Ne önemi var. Şu: 23 Kasım’daki PPK toplantısında politika faizi %35’ten %40’a yükseltildi. Büyük çoğunluğumuz -ben dahil- 2024 sonu enflasyonuna yaklaşık bir düzeye çıktığı için bunu çok olumlu bulduk. Ama bir dakika. O gün saat 11’de hem bir aylık hem de üç aylık Euro karşılığı TL swap ihalesi vardı. Üç aylık ihalede ortaya çıkan faiz -ki gerçek politika faizi- 23 Şubat 2024’ün birkaç gün sonrasına kadar geçerli. Bir aylık da en azından 23 Aralık’a kadar geçerli. 21 Aralık günü PPK var. O gün faiz %45’e yükseltilse bile asıl politika faizi bu olmayacak. Eylül, Ekim ve Kasım aylarında ya da Aralık ayının PPK toplantısına kadar olan günlerindeki ihalelerde gerçekleşen ağırlıklı ortalama swap faizi olacak. Bir fikir versin diye belirteyim: 21-23 Kasım günlerindeki ihalelerde ortaya çıkan ‘gerçek’ politika faizi %34.4 dolaylarında.
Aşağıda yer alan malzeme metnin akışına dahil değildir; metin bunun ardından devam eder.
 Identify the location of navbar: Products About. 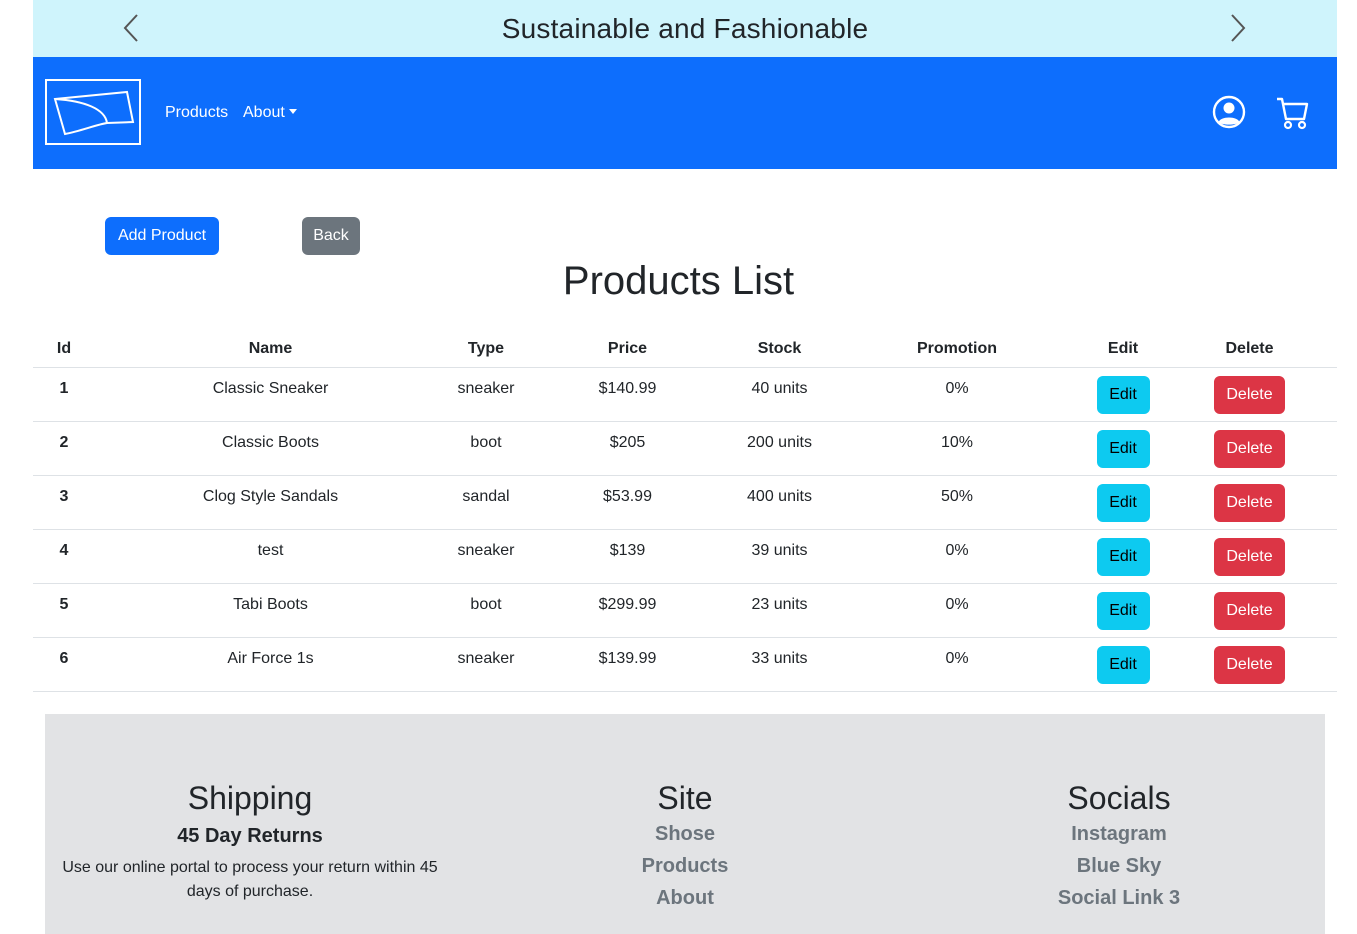
(685, 113).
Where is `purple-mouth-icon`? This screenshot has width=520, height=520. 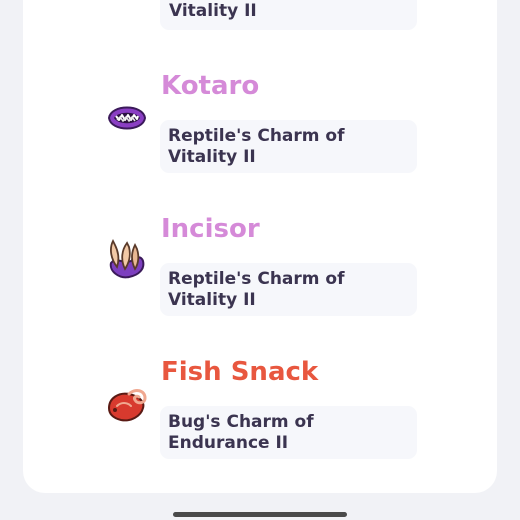
purple-mouth-icon is located at coordinates (127, 118).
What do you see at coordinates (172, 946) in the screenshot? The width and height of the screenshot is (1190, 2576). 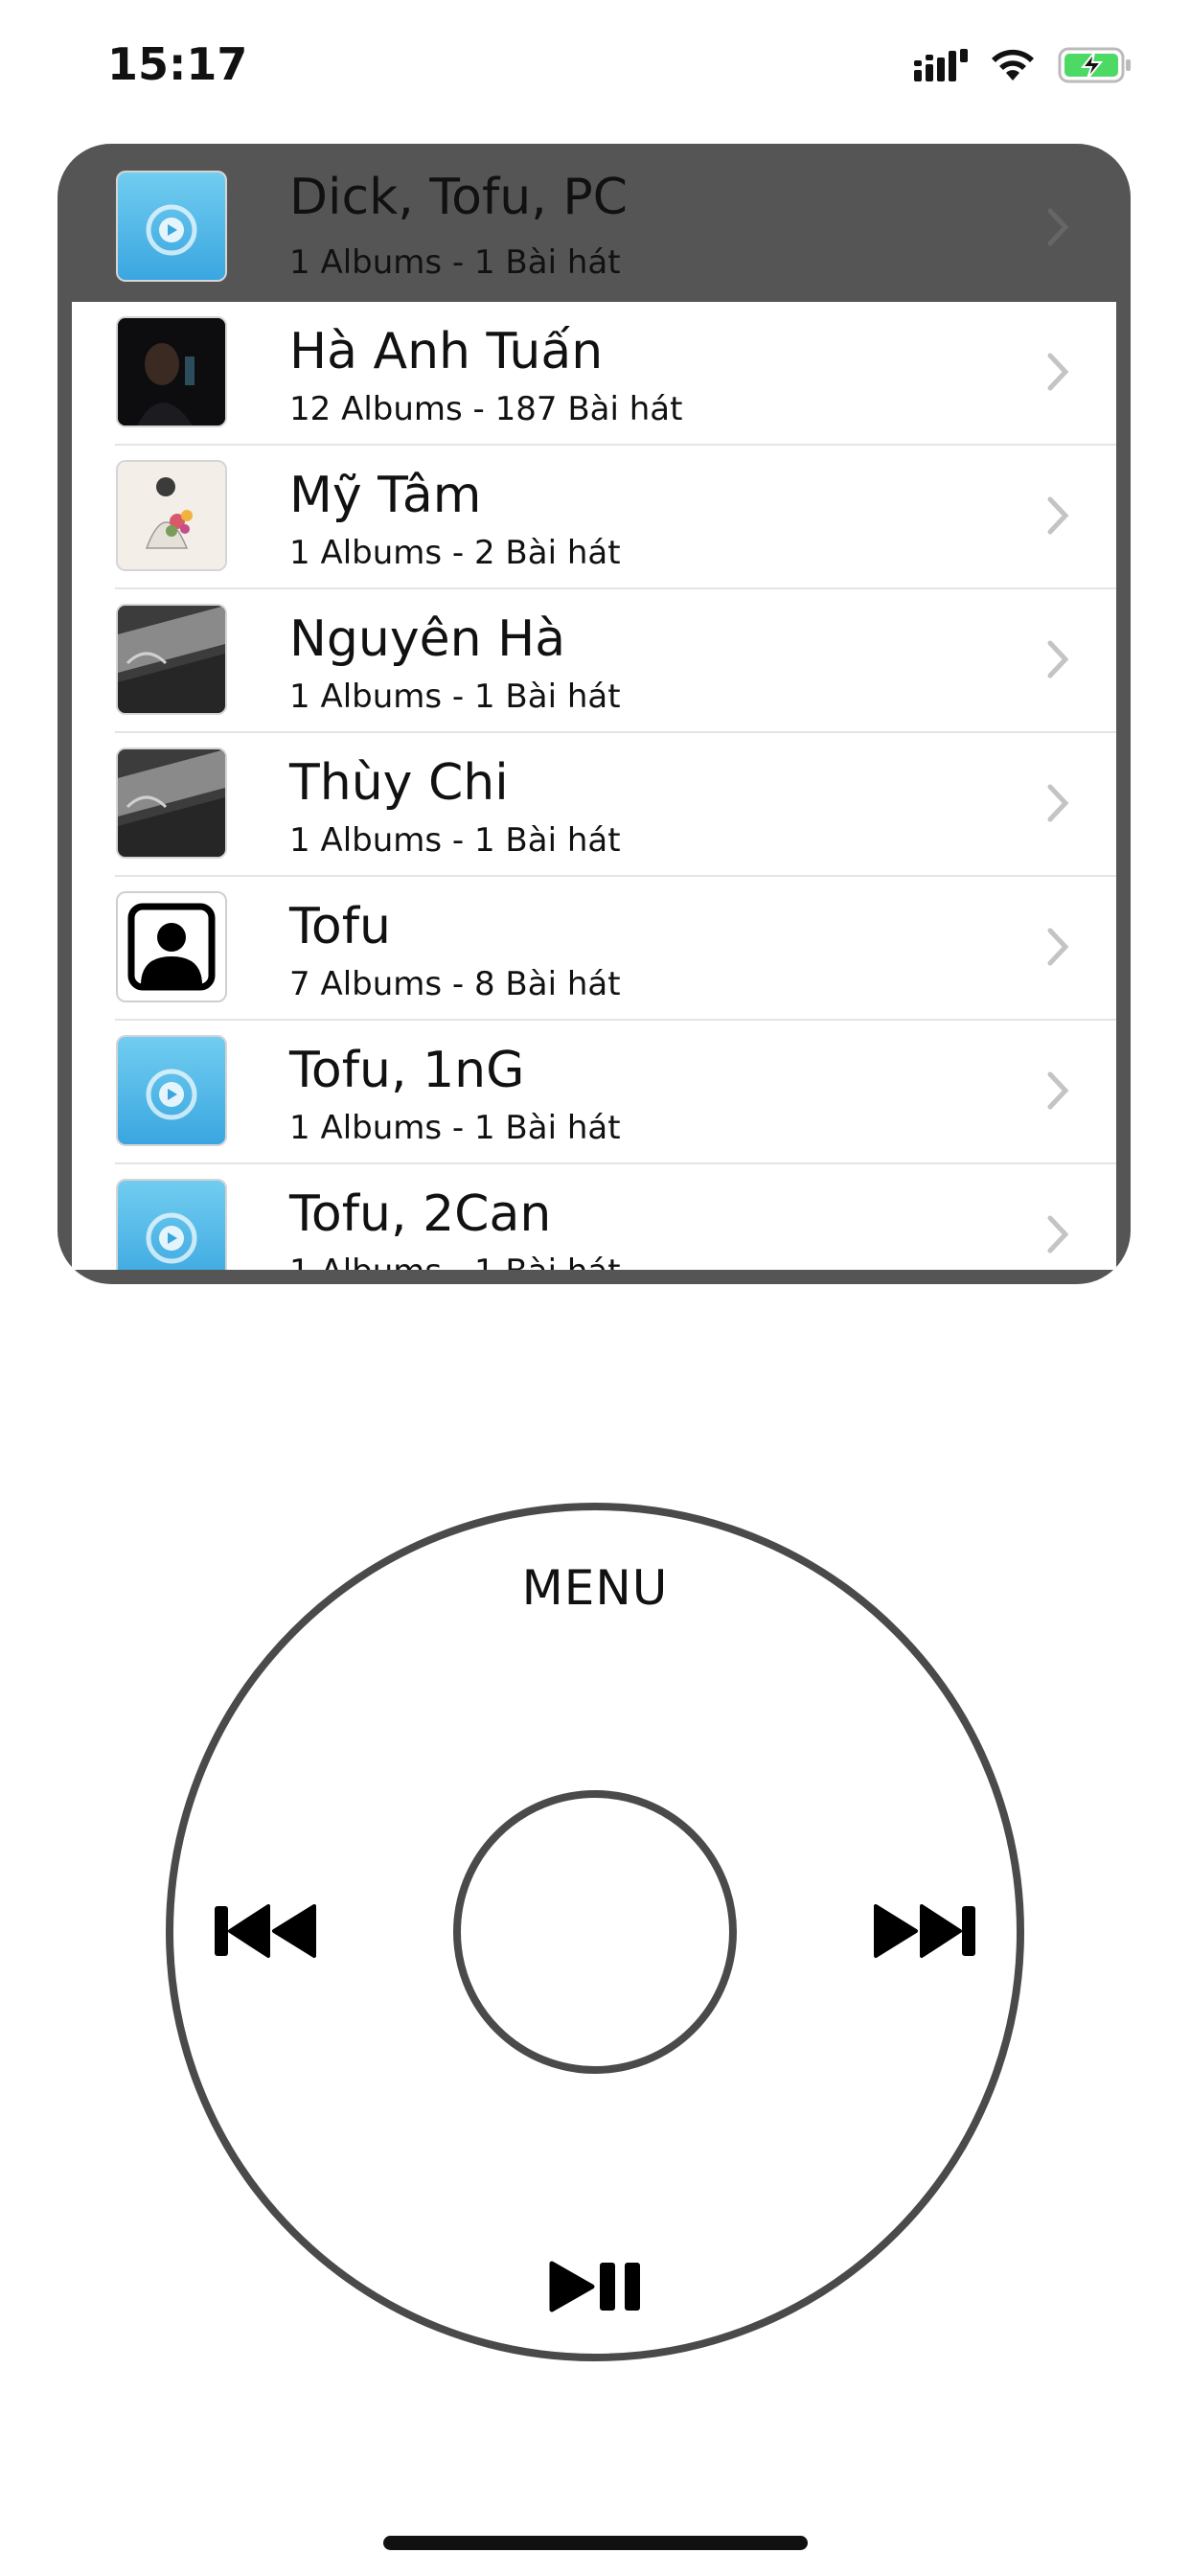 I see `person-placeholder-icon` at bounding box center [172, 946].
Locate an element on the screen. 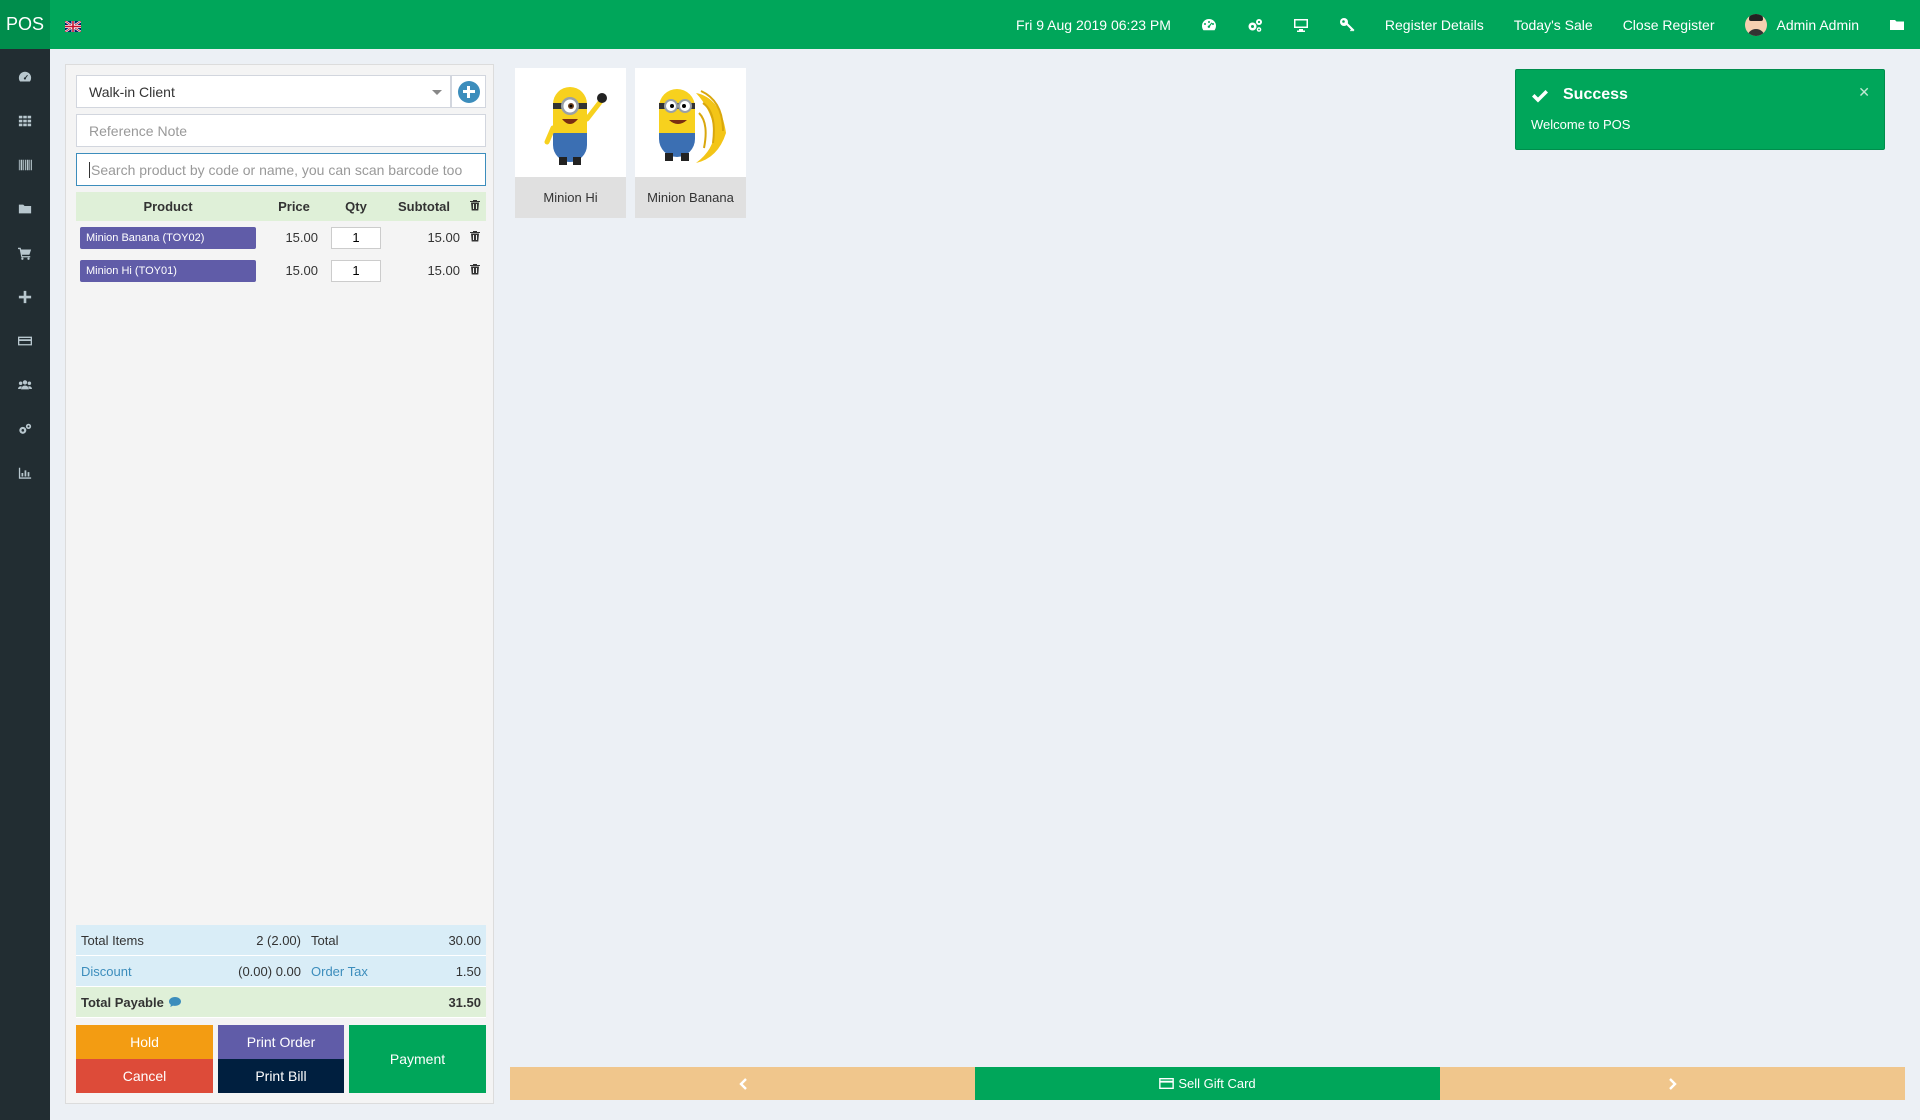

Ekim ayındaki PPK’dan önce gerçekleşenler daha da -beş puan kadar- düşük.
Bu durumda, MB’nin ‘sözde’ politika faizi – ‘gerçek’ politika faizi tanımlamasından kurtarması gerekiyor bizleri. Gerçek politika faizini açıklamasında çok fayda var. Para politikasının etkinliği açısından çok ama çok önemli bu ayrım.